* [What you have to do]:
From the entries below, tally the lines with "Sync" in them and reply with that figure only.

Stored records:

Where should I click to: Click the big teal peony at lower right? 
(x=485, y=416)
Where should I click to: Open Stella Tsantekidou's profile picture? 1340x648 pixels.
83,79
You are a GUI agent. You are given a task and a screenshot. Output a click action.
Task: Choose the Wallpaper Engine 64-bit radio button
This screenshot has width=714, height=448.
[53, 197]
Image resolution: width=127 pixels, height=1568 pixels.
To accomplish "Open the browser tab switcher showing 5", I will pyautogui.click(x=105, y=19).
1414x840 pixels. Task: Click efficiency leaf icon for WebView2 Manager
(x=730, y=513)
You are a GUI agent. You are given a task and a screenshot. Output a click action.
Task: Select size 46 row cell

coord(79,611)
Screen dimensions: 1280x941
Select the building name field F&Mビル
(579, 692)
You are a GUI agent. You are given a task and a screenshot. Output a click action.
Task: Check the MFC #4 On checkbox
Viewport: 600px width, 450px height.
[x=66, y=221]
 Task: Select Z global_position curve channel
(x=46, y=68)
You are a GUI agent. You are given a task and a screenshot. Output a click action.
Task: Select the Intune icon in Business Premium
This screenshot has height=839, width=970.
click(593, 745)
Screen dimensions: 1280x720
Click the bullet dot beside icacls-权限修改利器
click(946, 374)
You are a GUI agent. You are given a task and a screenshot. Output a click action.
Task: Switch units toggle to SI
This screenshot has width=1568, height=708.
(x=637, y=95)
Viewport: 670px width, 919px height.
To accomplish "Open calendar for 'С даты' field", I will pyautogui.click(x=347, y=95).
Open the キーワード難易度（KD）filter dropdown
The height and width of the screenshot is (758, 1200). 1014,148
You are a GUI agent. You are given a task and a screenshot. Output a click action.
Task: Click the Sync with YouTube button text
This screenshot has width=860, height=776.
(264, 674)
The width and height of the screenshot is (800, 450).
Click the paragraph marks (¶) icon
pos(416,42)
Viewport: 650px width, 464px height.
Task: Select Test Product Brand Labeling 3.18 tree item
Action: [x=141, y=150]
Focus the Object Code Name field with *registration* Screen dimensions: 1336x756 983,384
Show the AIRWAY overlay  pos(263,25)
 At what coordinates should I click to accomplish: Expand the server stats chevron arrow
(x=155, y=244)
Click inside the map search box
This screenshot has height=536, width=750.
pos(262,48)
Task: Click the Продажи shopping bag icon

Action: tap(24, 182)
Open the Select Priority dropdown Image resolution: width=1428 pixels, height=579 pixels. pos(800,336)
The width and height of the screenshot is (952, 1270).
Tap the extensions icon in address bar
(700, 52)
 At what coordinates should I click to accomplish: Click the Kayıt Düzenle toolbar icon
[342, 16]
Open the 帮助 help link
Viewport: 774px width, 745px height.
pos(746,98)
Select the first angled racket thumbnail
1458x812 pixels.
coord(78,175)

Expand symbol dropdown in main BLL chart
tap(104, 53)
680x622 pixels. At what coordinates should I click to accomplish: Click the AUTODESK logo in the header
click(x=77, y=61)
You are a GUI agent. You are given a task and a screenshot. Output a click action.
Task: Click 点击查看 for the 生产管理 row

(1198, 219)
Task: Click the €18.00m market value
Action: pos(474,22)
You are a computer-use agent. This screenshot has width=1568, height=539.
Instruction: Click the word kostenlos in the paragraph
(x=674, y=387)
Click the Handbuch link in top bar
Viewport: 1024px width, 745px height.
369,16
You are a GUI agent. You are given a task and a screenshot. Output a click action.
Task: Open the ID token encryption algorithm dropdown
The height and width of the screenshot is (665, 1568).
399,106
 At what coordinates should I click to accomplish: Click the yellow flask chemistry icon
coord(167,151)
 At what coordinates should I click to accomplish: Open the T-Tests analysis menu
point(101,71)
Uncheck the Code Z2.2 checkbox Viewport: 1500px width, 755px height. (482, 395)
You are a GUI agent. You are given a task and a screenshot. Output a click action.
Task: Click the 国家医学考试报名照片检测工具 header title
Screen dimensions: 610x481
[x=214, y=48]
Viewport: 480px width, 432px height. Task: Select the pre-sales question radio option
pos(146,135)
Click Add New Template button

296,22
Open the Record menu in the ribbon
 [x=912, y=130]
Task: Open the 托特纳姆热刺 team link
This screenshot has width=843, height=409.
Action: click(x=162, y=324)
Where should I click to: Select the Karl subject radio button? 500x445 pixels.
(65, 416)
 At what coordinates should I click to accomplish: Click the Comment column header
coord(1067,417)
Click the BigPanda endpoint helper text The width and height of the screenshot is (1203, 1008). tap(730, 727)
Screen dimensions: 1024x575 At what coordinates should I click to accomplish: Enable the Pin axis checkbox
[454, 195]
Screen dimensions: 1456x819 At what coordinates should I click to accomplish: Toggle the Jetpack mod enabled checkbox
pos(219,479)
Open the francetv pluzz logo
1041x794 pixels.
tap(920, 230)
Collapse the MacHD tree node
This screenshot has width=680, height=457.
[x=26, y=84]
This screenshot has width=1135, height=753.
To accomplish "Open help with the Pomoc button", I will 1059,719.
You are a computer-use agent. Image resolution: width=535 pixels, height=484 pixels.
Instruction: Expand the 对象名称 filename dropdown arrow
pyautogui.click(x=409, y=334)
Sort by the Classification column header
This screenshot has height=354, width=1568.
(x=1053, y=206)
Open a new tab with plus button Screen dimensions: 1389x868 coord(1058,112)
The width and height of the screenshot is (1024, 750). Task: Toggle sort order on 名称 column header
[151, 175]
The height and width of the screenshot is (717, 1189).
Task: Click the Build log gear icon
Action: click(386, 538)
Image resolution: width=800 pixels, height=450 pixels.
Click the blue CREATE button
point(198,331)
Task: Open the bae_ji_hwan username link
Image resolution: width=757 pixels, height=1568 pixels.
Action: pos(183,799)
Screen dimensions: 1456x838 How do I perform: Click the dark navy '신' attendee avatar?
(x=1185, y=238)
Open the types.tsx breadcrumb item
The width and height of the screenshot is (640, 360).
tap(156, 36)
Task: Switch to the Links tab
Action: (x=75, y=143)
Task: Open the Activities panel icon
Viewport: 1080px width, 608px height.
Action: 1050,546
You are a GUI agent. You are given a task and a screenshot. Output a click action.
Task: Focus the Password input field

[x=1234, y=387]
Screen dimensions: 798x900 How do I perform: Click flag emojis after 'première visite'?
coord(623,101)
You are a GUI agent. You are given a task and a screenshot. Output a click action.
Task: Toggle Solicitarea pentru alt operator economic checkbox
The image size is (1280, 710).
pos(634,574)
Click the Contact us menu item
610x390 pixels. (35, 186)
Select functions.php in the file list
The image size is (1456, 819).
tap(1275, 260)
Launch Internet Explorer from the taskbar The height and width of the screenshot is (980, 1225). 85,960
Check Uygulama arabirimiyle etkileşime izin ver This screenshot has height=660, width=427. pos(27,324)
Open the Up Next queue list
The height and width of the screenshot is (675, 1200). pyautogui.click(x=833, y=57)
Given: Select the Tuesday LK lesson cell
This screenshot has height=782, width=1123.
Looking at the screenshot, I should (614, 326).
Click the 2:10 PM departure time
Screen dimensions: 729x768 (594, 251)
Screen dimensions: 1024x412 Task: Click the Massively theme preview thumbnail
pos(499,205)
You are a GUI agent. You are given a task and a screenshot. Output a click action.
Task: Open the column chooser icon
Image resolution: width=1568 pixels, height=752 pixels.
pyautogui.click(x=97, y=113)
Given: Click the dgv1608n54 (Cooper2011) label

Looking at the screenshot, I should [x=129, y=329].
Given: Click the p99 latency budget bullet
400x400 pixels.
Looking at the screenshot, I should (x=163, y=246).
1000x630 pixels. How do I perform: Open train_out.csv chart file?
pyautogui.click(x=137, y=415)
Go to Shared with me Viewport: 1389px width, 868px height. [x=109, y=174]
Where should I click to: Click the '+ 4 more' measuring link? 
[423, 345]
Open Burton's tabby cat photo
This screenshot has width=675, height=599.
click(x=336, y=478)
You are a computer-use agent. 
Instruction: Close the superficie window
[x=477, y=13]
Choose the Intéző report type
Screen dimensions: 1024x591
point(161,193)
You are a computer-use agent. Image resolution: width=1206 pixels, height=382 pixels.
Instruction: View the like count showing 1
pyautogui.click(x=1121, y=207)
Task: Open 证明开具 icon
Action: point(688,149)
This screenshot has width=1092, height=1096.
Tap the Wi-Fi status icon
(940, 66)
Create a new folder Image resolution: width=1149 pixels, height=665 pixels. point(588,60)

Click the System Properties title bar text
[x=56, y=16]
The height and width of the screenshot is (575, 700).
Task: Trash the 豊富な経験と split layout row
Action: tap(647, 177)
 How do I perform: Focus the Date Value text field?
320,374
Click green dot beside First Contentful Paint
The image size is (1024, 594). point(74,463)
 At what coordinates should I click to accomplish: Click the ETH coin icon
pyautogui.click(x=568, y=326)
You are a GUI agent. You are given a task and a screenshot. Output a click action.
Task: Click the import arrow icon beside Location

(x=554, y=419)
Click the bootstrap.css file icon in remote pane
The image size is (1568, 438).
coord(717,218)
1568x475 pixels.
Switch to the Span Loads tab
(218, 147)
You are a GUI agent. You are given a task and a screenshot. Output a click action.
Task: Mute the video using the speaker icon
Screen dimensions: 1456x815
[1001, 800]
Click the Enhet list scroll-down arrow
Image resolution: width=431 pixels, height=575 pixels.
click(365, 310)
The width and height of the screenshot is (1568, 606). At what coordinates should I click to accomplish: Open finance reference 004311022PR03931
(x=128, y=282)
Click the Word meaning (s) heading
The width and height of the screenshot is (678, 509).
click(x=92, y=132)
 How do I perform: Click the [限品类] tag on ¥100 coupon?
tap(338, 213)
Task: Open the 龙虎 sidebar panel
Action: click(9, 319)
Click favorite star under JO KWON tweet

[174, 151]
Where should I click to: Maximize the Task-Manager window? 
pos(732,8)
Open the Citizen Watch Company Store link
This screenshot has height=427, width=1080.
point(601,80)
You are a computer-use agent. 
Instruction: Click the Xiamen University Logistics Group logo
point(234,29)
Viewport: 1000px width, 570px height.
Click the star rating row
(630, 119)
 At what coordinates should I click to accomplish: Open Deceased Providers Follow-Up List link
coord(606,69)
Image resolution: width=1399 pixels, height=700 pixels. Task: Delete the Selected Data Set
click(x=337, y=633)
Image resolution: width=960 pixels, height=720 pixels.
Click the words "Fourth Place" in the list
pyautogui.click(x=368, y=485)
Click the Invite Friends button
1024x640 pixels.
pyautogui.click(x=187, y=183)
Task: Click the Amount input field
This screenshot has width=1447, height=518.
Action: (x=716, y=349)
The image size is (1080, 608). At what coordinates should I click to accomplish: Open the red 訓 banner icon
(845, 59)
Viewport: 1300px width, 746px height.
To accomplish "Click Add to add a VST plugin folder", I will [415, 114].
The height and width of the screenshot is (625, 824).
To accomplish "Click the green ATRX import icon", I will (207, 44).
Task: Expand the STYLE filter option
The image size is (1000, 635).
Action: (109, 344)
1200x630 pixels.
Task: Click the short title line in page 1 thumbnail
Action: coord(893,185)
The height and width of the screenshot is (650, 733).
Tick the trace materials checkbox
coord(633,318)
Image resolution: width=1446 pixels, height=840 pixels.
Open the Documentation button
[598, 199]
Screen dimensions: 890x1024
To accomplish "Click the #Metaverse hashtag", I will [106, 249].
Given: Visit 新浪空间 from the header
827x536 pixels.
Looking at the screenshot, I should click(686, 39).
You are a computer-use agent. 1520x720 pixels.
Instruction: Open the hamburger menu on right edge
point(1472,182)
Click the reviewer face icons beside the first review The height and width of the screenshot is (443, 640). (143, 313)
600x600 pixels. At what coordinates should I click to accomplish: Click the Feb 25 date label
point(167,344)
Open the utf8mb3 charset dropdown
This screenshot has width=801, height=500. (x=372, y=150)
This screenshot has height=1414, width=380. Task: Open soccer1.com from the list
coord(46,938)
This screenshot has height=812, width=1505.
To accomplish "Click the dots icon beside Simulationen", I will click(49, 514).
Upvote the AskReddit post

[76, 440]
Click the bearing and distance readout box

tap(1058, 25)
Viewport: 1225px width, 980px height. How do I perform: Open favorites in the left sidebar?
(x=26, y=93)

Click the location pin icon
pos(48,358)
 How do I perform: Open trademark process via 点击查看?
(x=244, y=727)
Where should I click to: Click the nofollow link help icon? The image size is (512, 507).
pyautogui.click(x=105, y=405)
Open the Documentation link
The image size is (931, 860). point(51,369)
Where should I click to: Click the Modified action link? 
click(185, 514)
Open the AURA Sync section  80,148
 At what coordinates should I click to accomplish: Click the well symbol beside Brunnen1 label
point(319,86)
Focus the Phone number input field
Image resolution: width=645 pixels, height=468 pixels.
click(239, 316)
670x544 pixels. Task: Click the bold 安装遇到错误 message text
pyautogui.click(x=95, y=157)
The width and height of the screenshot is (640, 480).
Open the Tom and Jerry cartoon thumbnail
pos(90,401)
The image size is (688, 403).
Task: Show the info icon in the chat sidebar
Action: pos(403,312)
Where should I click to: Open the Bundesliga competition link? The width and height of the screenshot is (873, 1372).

* [Task output]:
2